Operators slice radiation dose by 48% after workshop

Interventional cardiologists who participated in a 90-minute course that emphasized radiation safety principals reduced patient radiation dose by 48 percent in diagnostic catheterizations. Results from the multicenter study were published online March 19 in the Journal of the American College of Cardiology: Cardiovascular Interventions.

Eberhard Kuon, MD, of the Klinik Fraenkische Schweiz in Ebermannstadt, Germany, and colleagues evaluated the use of ELICIT (Encourage Less-Irradiation Cardiac Intervention Techniques), which had positive results in a single-center pilot study, in a broader setting. Between 2003 and 2009, they enrolled 177 cardiologists from 32 centers in Germany as voluntary participants in the minicourse.

Twenty-three of the 177 cardiologists subsequently chose to not participate but were included in the analysis to study temporal trends.

ELICIT is a free, interactive workshop that focuses on dose-reduction principals. It includes discussion and videos on radiographic runs and frames, consistent collimation, low-level acquisition modes during radiography and fluoroscopy, angulations and other practices. Before the minicourse, operators had access to anonymous but individualized baseline patient exposure results that revealed suboptimal but modifiable practices.

“The minicourse does not primarily intend to instruct, rather it intends to discuss established radiation safety guidelines and to train under practical conditions for consistent collimation (e.g., fluoroscopic intubation into the coronary orifices by collimated ‘buttonhole’ technique), shortened radiographic runs, merely adequate image quality, lower pulse rates, and less-irradiating angulations,” Kuon et al explained. “Each step toward improved radiation safety practice was illustrated by fluoroscopic or radiographic runs.”

Participants’ median patient dose area product for coronary angiography decreased by 48 percent, from 26.5 Gy x cm2 at baseline to 13.7 Gy x cm2. Participants reduced fluoroscopy times by 21 percent, had shorter and fewer radiographic runs and better collimation. Dose-related parameters for the 23 interventional cardiologists who did not attend the minicourse did not change in the median 3.7 months after the workshop.

“Consistent collimation and merely adequate duration of runs proved to be effective radiation-reducing techniques and are within the reach of every interventionalist,” they wrote.
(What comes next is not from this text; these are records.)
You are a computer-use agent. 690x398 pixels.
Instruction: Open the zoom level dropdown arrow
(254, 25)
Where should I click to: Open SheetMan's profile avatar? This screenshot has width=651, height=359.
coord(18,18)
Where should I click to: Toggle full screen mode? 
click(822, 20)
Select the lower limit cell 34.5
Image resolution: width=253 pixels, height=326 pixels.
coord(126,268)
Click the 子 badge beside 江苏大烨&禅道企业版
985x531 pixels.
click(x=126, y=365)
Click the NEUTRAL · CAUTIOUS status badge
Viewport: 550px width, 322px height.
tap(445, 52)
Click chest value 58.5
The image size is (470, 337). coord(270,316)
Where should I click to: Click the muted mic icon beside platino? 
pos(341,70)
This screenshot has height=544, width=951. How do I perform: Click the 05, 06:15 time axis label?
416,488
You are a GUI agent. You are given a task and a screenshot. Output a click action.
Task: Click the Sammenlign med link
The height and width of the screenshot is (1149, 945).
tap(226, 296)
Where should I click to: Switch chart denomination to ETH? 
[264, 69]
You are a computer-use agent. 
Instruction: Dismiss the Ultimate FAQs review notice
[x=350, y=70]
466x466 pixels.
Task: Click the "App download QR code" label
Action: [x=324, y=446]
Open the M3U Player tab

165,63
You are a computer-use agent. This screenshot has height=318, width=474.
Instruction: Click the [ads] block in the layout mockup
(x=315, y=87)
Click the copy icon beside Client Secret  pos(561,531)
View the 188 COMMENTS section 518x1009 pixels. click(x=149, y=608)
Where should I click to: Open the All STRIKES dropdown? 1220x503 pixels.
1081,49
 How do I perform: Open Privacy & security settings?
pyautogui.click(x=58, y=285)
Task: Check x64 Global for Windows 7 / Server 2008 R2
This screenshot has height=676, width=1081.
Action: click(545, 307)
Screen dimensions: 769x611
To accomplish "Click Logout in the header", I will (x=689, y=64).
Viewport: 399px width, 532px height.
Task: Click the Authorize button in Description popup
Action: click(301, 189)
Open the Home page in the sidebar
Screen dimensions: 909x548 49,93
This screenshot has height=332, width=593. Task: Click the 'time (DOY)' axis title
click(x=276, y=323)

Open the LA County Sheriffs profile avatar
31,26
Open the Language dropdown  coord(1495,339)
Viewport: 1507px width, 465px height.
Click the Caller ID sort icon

The researchers also emphasized the benefit of benchmarking performance against peers. “We have learned that it is highly convincing and motivating for an interventional cardiologist to experience competitive comparison of his individual technical performance in daily routine with radiation-reducing interventional benchmarks and various strategies as implemented by thoroughly experienced colleagues at widely-accepted cardiac centers using comparable or identical catheterization systems.”